**Page excerpt:**
—————

Url of this article:
https://www.asia-pacificresearch.com/delhi-violence-warns-indian-polarization-communal-lines/5629060

First published in March 2020

Shaheen Bagh, in the neighborhood of Indian capital New Delhi, has been the epicenter of protests by mostly women, with some of them toddlers in their tows. They were expressing their gripes over the discriminatory Indian Citizenship Amendment ACT (CAA), which fast-tracks naturalization for some religious minorities excluding Muslims.

Violence sparked in the northeast of Delhi after ruling Hindu-nationalist BJP leader Kapil Mishra, who recently lost in state election, urged people “to prevent another Shaheen Bagh” in Jaffrabad, Delhi. He latter tweeted a three-day ultimatum to the city police to clear the vicinity from sit-ins or he along with his supporters would do it himself following the departure of the visiting US President Donald Trump.

As the protests were peaceful and there was no incidence of mobs on the rampage, burning of homes, schools and mosques or stone pelting before that – how the city quickly dribbled into the chaos was shocking. The worst riots in decades didn’t erupt abruptly; there was a gradual buildup that shook Delhi into a warzone.

Mishra, during the state election campaign, had made a number of communal remarks such as “Pakistan has already entered Shaheen Bagh and small pockets of Pakistan are being created in Delhi” and also equated the local assembly polls with “India versus Pakistan contest”.  His comment irked the Election Commission that asked him to remove the thread.

—————

**What is asked:**
**A)** From the passage on the Delhi violence, copy out word for word the stretch starting with "Violence sparked in" and going on through "into a warzone.".
**B)** How would the passage on the Delhi violence go on? Continue it from its last sentence.

**Items:**

—————

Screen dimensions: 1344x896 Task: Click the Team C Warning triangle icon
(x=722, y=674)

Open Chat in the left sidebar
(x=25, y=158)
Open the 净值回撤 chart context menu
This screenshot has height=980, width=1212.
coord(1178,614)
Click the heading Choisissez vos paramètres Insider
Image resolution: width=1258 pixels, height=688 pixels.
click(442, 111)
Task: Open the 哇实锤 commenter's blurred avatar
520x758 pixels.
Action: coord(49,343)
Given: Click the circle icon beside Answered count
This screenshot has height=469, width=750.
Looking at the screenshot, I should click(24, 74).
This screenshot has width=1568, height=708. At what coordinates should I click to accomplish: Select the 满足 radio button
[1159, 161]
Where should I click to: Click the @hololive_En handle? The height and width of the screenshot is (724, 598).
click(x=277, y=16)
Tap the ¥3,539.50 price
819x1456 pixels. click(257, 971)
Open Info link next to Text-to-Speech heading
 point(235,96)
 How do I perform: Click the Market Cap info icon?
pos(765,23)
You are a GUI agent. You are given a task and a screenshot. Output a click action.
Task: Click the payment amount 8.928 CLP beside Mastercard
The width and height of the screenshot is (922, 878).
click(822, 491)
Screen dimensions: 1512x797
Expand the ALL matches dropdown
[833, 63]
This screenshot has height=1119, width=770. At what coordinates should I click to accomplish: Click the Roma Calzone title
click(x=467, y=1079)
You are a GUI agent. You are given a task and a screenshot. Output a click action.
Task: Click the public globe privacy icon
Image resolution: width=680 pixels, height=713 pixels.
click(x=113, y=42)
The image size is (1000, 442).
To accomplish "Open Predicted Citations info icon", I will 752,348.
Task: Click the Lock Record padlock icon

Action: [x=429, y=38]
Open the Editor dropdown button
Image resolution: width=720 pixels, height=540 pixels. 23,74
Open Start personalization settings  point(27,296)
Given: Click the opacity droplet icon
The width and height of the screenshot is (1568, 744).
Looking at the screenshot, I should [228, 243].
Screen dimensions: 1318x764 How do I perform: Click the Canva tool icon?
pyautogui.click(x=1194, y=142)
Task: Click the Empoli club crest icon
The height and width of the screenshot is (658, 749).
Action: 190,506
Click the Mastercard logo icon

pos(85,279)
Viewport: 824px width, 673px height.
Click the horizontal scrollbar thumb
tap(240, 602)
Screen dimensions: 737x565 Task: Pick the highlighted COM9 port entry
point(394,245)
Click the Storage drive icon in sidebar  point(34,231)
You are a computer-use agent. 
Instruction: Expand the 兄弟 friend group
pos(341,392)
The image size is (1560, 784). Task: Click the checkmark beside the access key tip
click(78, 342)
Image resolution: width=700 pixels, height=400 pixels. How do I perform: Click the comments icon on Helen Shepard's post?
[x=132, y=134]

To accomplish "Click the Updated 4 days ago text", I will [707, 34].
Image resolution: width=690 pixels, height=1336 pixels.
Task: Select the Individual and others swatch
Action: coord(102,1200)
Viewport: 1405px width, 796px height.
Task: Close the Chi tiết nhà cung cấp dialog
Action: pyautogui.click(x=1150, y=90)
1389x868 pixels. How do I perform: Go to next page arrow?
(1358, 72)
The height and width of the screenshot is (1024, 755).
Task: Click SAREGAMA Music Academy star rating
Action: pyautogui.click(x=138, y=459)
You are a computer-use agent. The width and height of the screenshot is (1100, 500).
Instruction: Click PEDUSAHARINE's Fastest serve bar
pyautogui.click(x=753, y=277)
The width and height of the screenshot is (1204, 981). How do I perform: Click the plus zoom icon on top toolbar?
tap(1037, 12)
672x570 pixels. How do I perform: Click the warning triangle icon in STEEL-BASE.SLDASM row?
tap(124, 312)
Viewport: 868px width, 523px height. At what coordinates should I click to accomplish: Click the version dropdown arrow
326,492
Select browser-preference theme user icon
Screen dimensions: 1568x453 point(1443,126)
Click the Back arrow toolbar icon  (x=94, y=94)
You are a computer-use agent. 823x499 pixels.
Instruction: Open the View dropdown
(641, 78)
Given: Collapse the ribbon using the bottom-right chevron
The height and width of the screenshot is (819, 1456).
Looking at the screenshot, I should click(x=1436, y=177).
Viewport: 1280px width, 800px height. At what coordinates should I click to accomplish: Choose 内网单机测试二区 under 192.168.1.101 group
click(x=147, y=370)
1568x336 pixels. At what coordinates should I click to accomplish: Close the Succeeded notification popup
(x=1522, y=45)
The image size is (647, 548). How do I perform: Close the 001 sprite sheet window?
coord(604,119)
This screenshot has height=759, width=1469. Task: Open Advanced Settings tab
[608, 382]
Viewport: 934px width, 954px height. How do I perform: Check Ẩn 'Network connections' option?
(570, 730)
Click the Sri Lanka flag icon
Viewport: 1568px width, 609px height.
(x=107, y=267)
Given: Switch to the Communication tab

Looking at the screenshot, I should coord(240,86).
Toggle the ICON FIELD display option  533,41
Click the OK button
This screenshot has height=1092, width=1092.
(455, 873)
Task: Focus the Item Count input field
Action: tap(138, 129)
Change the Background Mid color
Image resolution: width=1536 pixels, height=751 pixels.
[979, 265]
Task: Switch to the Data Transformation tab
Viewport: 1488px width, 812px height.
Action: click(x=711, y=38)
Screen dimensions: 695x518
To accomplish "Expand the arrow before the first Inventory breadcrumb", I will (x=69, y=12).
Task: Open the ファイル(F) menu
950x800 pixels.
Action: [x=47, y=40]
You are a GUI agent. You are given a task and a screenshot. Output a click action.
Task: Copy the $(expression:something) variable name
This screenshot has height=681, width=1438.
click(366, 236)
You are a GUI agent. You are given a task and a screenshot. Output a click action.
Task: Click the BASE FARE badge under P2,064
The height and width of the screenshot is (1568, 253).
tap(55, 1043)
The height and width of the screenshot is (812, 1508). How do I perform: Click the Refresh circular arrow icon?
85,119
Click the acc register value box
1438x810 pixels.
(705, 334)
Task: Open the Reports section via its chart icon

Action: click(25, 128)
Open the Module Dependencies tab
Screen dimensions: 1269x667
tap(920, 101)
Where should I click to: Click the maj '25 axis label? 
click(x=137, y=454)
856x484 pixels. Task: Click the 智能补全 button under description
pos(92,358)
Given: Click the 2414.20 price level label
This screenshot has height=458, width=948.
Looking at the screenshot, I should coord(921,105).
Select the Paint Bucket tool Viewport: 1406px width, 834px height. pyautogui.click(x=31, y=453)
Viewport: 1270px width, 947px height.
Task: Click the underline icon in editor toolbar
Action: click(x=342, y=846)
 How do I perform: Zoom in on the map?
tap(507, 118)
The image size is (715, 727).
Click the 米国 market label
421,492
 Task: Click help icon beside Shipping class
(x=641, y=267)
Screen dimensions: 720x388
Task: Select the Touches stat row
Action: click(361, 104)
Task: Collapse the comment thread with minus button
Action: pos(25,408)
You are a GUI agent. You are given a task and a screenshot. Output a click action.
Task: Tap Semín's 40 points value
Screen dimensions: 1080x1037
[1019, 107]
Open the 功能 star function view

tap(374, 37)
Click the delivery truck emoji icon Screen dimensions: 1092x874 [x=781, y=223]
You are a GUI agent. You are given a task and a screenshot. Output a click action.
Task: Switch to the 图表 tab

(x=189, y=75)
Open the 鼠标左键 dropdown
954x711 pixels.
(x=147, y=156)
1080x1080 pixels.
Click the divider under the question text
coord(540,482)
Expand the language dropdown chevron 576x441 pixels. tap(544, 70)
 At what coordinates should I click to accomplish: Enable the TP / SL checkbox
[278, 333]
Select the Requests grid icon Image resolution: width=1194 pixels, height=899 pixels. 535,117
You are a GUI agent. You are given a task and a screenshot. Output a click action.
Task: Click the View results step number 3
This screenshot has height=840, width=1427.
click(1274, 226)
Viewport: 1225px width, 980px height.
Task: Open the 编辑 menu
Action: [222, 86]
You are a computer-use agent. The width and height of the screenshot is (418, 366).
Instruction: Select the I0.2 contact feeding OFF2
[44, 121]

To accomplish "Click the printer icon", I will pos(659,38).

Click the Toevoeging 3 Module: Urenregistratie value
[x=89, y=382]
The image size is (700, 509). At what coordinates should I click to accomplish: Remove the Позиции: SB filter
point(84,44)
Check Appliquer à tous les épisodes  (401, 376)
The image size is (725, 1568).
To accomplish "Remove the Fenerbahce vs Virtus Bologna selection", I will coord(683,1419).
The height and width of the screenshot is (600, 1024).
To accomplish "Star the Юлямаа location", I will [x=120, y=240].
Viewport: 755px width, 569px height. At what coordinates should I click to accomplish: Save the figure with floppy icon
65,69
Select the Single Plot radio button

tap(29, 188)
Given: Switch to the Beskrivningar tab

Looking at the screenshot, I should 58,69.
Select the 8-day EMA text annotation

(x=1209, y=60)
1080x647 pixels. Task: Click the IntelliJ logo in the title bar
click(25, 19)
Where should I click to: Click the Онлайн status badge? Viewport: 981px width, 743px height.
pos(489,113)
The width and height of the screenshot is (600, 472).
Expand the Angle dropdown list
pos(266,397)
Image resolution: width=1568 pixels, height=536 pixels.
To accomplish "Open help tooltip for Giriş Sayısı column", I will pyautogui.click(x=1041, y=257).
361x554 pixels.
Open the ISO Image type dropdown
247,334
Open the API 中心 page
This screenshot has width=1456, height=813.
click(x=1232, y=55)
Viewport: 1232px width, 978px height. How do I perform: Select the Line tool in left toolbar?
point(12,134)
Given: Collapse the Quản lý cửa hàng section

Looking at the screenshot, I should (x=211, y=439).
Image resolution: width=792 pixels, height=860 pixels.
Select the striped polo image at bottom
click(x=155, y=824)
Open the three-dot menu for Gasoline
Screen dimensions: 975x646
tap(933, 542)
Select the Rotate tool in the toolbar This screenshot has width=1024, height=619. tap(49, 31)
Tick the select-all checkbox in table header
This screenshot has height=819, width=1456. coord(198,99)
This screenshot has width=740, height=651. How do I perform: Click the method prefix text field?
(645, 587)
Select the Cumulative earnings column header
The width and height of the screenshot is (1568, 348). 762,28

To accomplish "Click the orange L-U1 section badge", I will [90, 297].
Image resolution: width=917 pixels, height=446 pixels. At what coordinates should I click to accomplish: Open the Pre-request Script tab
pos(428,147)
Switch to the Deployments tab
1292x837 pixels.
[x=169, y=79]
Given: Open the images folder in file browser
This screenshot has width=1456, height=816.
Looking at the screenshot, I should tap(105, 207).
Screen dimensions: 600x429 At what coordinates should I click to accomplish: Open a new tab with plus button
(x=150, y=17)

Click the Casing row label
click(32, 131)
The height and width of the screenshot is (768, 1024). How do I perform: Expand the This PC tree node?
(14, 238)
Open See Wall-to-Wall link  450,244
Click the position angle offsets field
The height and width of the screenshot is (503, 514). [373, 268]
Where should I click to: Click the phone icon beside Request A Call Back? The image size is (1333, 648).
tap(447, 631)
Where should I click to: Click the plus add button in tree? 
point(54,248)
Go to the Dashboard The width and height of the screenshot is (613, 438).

—————

**Outputs in order:**
**A)**
Violence sparked in the northeast of Delhi after ruling Hindu-nationalist BJP leader Kapil Mishra, who recently lost in state election, urged people “to prevent another Shaheen Bagh” in Jaffrabad, Delhi. He latter tweeted a three-day ultimatum to the city police to clear the vicinity from sit-ins or he along with his supporters would do it himself following the departure of the visiting US President Donald Trump.

As the protests were peaceful and there was no incidence of mobs on the rampage, burning of homes, schools and mosques or stone pelting before that – how the city quickly dribbled into the chaos was shocking. The worst riots in decades didn’t erupt abruptly; there was a gradual buildup that shook Delhi into a warzone.

**B)**
It is due to his rabble-rousing attitude toward the religious minorities that many Indians, including Hindus, believe that he and his followers have hewed a dangerous ambience in the country and all of them should be jailed. Former district MLA isn’t the only BJP leader who incited riots; he was accompanied by the party’s Delhi wing.

Days after Prime Minister Narendra Modi obliquely indicted only Muslims for protesting against CAA, the BJP Delhi unit in December published a cartoon on Instagram showing that its political rival and state’s chief minister Arvind Kejriwal and a bearded-man in a stereotype Muslim dress were setting a bus on fire while a lady was trapped inside.

A month afterward, it shared a controversial meme from its micro-blogging twitter handle that stirred communal sadism. The two pictures of a burning bus and Kejriwal with a skull cap on alongside a Muslim MLA, titled Art and Artist, was a veiled linkage to accuse the students of Jamia Millia Islamia for December’s violence even though that wasn’t resulted in detention of a single of them by police.

The preordained connection among these episodes – and BJP MLA Parvesh Verma’s public threat before state elections to demolish “only mosques” on government land despite the dismissal of his claims by Minorities Commission – unequivocally had communal overtones and a premeditated plan to orchestrate Hindu-Muslim riots in Delhi.

Smoldering communal sentiments finally broke out a few days earlier and has so far killed 42 people and injured more than 200 in a deadliest violence in decades. The transfer of a high court judge Justice S. Muralidhar, who grilled police and  linked the recent unrests with 1984 Sikh Massacre when over 3,000 people associated with Sikhism were killed in Delhi, inferred that the ongoing violence was designed by hard-line Hindu nationalists to avenge its defeat in state election.

Though Muslims were violent too, but it was largely Hindu mobs that rioted with impunity as the police stood in silence. They vandalized shops and homes of Muslims, attacked mosques, and stopped journalists from reporting and inquired their religion. Brutally beaten up and injured Muslims were forced to recite the Indian national anthem.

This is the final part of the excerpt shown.